6 Defendant also complains that the loaded revolver found in the pillowcase was improperly introduced into evidence. We initially note that the weapon was not admitted into evidence, but was exhibited to the jury. More importantly, a weapon not used in committing the crime in question may be the subject of testimony concerning the details of the arrest and also may be admitted into evidence. (People v. Longstreet (1974), 23 Ill. App.3d 874, 320 N.E.2d 529.) The revolver found in the pillowcase was the proper subject of prosecution testimony. And if exhibiting the weapon could be considered error, it did not constitute prejudicial error.
Defendant finally contends that the trial court erred in denying the motion to quash the arrest and to suppress the evidence seized in the arrest.
7 A peace officer may arrest a person when the facts and circumstances justify his believing that an offense has been committed and that the person arrested has committed the offense. (People v.
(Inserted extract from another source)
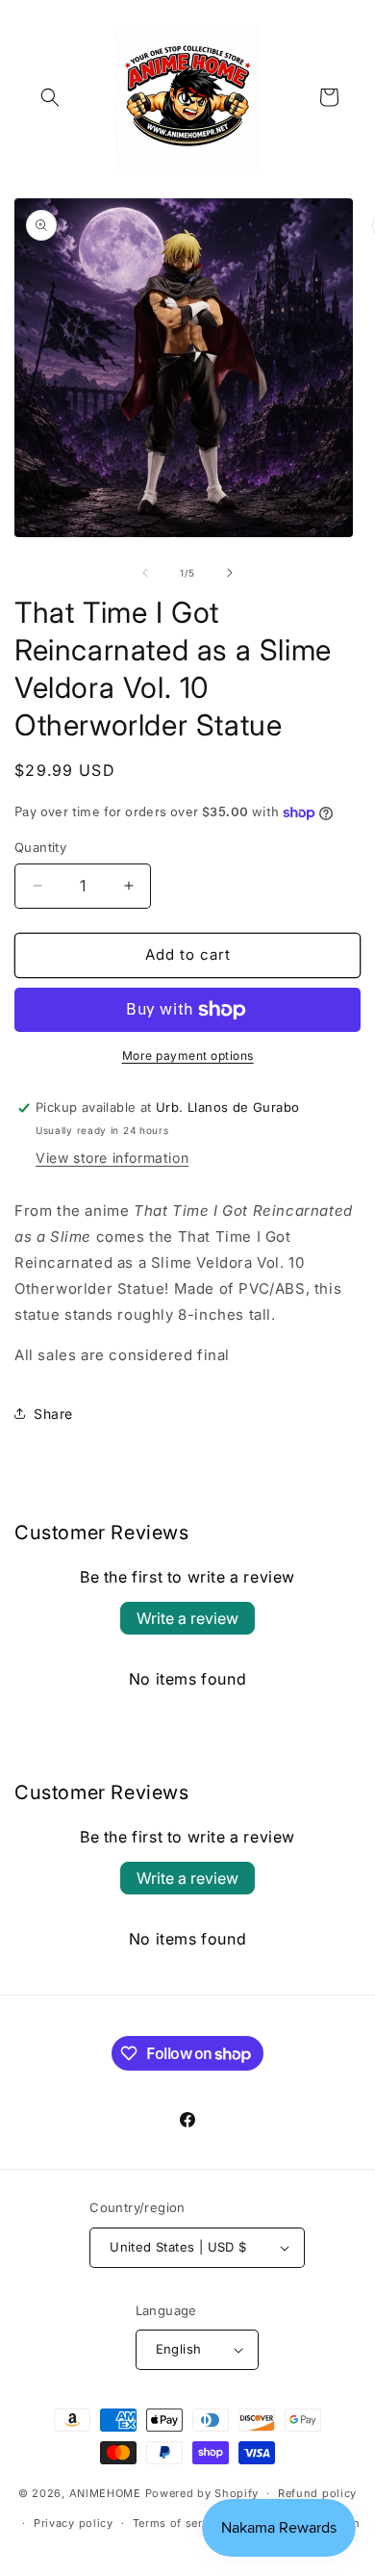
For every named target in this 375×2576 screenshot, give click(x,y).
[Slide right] (230, 573)
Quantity (40, 847)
Robinson (1976), 62 Ill.2d 273, 342 N.E.2d 356.) In the present case, the police officer knew that a burglary was in progress in the immediate area. He observed a vehicle with license plates he recognized as belonging to a burglar. He knew the plates were registered for a different vehicle. The officer saw defendant carrying a white bag enter a vehicle. The officer then observed defendant commit two moving traffic violations. Thereafter, defendant drove in speeds up to 90 mph in attempts to evade the officer. The officer had reasonable grounds to arrest defendant.
For the reasons stated, the judgment of the circuit court of Cook County is affirmed.
SIMON and McGILLICUDDY, JJ., concur.